**Problem description**:
Copy all of the material below line for line, changing no character.

Word and element pointing entries
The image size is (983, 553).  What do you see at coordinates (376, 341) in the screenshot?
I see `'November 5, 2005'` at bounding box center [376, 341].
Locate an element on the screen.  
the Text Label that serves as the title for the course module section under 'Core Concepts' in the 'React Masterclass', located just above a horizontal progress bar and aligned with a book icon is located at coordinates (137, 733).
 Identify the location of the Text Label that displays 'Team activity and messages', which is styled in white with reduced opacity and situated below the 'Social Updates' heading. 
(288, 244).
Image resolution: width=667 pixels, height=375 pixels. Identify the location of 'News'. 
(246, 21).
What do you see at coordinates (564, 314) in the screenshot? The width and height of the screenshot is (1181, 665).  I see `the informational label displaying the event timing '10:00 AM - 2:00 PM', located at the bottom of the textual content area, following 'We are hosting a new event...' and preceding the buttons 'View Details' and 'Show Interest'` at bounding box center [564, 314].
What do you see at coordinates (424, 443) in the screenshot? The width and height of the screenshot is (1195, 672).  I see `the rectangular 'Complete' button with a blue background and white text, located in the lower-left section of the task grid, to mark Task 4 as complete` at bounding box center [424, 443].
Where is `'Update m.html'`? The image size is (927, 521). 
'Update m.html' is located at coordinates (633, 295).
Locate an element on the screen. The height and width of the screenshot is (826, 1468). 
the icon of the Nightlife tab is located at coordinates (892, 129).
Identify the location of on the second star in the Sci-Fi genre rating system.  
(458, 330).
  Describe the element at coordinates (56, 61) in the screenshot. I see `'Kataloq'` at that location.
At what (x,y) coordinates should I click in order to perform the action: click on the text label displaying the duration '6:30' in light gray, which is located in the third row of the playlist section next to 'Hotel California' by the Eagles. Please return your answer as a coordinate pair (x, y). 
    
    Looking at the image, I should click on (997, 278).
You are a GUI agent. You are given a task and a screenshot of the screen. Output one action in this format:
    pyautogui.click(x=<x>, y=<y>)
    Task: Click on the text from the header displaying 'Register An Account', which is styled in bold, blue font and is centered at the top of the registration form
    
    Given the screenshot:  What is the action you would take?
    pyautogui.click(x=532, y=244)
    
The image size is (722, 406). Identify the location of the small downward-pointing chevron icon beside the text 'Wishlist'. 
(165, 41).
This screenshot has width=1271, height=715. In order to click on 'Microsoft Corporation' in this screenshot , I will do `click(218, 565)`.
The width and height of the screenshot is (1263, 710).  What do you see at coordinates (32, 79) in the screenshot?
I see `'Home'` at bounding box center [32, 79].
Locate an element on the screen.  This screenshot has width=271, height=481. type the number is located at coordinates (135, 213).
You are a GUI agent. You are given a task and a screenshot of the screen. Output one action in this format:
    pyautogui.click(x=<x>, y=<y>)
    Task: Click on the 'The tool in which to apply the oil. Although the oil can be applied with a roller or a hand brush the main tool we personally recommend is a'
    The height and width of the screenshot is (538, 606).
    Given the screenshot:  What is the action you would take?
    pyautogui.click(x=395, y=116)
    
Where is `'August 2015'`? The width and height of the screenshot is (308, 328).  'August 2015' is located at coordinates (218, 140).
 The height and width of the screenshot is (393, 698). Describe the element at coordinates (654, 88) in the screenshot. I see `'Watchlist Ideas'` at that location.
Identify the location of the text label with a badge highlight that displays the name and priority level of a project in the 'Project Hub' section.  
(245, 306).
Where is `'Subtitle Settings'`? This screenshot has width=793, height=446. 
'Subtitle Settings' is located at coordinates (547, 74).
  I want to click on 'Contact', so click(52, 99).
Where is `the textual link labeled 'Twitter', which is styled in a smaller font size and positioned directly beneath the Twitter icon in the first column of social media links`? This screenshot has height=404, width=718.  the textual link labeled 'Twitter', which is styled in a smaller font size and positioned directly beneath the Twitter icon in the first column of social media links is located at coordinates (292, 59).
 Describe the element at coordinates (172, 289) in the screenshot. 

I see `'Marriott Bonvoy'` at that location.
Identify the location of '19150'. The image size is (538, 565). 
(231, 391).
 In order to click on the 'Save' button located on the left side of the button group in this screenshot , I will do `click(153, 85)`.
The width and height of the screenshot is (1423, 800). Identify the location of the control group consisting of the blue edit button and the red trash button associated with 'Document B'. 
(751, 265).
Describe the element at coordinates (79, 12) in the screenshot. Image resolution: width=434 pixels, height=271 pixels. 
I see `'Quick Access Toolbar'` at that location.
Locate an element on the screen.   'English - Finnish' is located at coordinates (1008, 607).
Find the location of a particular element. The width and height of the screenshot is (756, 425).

**Reply**:
The image size is (983, 553).  What do you see at coordinates (376, 341) in the screenshot?
I see `'November 5, 2005'` at bounding box center [376, 341].
Locate an element on the screen.  
the Text Label that serves as the title for the course module section under 'Core Concepts' in the 'React Masterclass', located just above a horizontal progress bar and aligned with a book icon is located at coordinates (137, 733).
 Identify the location of the Text Label that displays 'Team activity and messages', which is styled in white with reduced opacity and situated below the 'Social Updates' heading. 
(288, 244).
Image resolution: width=667 pixels, height=375 pixels. Identify the location of 'News'. 
(246, 21).
What do you see at coordinates (564, 314) in the screenshot? The width and height of the screenshot is (1181, 665).  I see `the informational label displaying the event timing '10:00 AM - 2:00 PM', located at the bottom of the textual content area, following 'We are hosting a new event...' and preceding the buttons 'View Details' and 'Show Interest'` at bounding box center [564, 314].
What do you see at coordinates (424, 443) in the screenshot? The width and height of the screenshot is (1195, 672).  I see `the rectangular 'Complete' button with a blue background and white text, located in the lower-left section of the task grid, to mark Task 4 as complete` at bounding box center [424, 443].
Where is `'Update m.html'`? The image size is (927, 521). 
'Update m.html' is located at coordinates (633, 295).
Locate an element on the screen. The height and width of the screenshot is (826, 1468). 
the icon of the Nightlife tab is located at coordinates (892, 129).
Identify the location of on the second star in the Sci-Fi genre rating system.  
(458, 330).
  Describe the element at coordinates (56, 61) in the screenshot. I see `'Kataloq'` at that location.
At what (x,y) coordinates should I click in order to perform the action: click on the text label displaying the duration '6:30' in light gray, which is located in the third row of the playlist section next to 'Hotel California' by the Eagles. Please return your answer as a coordinate pair (x, y). 
    
    Looking at the image, I should click on (997, 278).
You are a GUI agent. You are given a task and a screenshot of the screen. Output one action in this format:
    pyautogui.click(x=<x>, y=<y>)
    Task: Click on the text from the header displaying 'Register An Account', which is styled in bold, blue font and is centered at the top of the registration form
    
    Given the screenshot:  What is the action you would take?
    pyautogui.click(x=532, y=244)
    
The image size is (722, 406). Identify the location of the small downward-pointing chevron icon beside the text 'Wishlist'. 
(165, 41).
This screenshot has width=1271, height=715. In order to click on 'Microsoft Corporation' in this screenshot , I will do `click(218, 565)`.
The width and height of the screenshot is (1263, 710).  What do you see at coordinates (32, 79) in the screenshot?
I see `'Home'` at bounding box center [32, 79].
Locate an element on the screen.  This screenshot has width=271, height=481. type the number is located at coordinates (135, 213).
You are a GUI agent. You are given a task and a screenshot of the screen. Output one action in this format:
    pyautogui.click(x=<x>, y=<y>)
    Task: Click on the 'The tool in which to apply the oil. Although the oil can be applied with a roller or a hand brush the main tool we personally recommend is a'
    The height and width of the screenshot is (538, 606).
    Given the screenshot:  What is the action you would take?
    pyautogui.click(x=395, y=116)
    
Where is `'August 2015'`? The width and height of the screenshot is (308, 328).  'August 2015' is located at coordinates (218, 140).
 The height and width of the screenshot is (393, 698). Describe the element at coordinates (654, 88) in the screenshot. I see `'Watchlist Ideas'` at that location.
Identify the location of the text label with a badge highlight that displays the name and priority level of a project in the 'Project Hub' section.  
(245, 306).
Where is `'Subtitle Settings'`? This screenshot has width=793, height=446. 
'Subtitle Settings' is located at coordinates (547, 74).
  I want to click on 'Contact', so click(52, 99).
Where is `the textual link labeled 'Twitter', which is styled in a smaller font size and positioned directly beneath the Twitter icon in the first column of social media links`? This screenshot has height=404, width=718.  the textual link labeled 'Twitter', which is styled in a smaller font size and positioned directly beneath the Twitter icon in the first column of social media links is located at coordinates (292, 59).
 Describe the element at coordinates (172, 289) in the screenshot. 

I see `'Marriott Bonvoy'` at that location.
Identify the location of '19150'. The image size is (538, 565). 
(231, 391).
 In order to click on the 'Save' button located on the left side of the button group in this screenshot , I will do `click(153, 85)`.
The width and height of the screenshot is (1423, 800). Identify the location of the control group consisting of the blue edit button and the red trash button associated with 'Document B'. 
(751, 265).
Describe the element at coordinates (79, 12) in the screenshot. Image resolution: width=434 pixels, height=271 pixels. 
I see `'Quick Access Toolbar'` at that location.
Locate an element on the screen.   'English - Finnish' is located at coordinates (1008, 607).
Find the location of a particular element. The width and height of the screenshot is (756, 425).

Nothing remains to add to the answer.